Describing Lagoon West, Ajah tells us: “Lagoon West sat in a valley. There’s sprawling vegetation running into a wide, devious canal, where evil lurked in the shadows. Spiders wove (sic) webs on low-hanging branches to catch houseflies  and little insects…. ” (p. 19).

Ajah sprinkles some realistic happenings in Lagos into his fizzy narrative. We are told of the notorious Clifford Orji who, once upon a time, barbecued humans after killing them under Oshodi Bridge, until the cat was let out of the bag. Humour also abounds in the story. Ojemba Osondu, we are told, gulps two litters of ogogoro on a particular day, saying, “… Jesus is not coming back anything. Because  the other time he came he didn’t go back with clear eye.
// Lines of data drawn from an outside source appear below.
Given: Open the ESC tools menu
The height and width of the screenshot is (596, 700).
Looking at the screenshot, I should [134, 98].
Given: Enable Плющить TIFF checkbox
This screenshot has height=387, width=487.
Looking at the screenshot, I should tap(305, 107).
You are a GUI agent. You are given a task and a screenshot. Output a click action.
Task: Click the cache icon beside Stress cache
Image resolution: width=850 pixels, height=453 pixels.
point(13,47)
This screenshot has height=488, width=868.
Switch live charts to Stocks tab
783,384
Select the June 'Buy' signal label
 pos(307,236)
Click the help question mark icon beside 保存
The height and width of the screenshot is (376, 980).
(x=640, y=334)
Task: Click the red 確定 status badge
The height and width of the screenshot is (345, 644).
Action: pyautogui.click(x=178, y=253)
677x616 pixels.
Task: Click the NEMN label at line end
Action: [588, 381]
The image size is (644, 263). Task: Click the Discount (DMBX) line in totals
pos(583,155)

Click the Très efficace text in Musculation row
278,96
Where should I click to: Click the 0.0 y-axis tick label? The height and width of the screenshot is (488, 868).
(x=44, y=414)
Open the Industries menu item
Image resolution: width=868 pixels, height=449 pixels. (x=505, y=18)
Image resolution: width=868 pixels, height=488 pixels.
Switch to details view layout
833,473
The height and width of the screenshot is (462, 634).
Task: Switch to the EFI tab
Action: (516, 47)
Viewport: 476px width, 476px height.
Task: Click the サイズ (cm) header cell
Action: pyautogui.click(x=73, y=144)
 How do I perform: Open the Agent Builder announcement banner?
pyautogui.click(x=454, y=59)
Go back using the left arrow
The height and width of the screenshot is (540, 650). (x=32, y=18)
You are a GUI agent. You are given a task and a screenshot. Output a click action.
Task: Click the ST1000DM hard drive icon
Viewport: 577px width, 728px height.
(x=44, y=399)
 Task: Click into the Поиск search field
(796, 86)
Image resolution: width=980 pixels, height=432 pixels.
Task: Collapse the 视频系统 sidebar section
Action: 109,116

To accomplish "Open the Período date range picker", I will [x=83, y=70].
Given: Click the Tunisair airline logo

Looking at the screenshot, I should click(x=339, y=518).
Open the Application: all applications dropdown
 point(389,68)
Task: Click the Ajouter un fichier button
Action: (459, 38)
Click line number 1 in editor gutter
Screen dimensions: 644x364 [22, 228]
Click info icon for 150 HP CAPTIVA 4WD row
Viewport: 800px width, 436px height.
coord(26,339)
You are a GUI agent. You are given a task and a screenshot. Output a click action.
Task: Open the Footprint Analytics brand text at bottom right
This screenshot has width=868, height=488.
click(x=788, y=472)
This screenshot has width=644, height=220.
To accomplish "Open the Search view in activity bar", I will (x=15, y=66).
He ran four-forty back to heaven” (p. 27).

At first, when the child, Mma, tells her mother, Olamma, that she was her mother, Mma, back to life, she is confused. Narrating her confusion in her inelegant English, she says: “I haven’t close my eye since the time Mma tell me that she is my mama. Imagine such a funny play. It no even give me mouth to laugh…” (p. 33). The author allows the different narrators to speak in their original language, capturing their speech mannerisms, to make the atmosphere more original.

Shinkafi, aka Arrow of God, is a daredevil character in the book that makes us see how cheap life has become in the fictional setting. He killed his first victim, a final year student and only son, at 21, as an undergrad for his gang, With much blood on his hands, he, nevertheless,  becomes rich in a corrupt society until he gets his comeuppance at the end.

The seemingly cock and bull story of Mma to her mother, Olamma, about her reincarnation gradually becomes a tenable tale as the novel races to an end. The abnormal child is established to be the owner of a mansion in Lagos, which she acquired in her previous sojourn on earth. For Olamma, it is a new lease of life for the family. The dead can do wonders!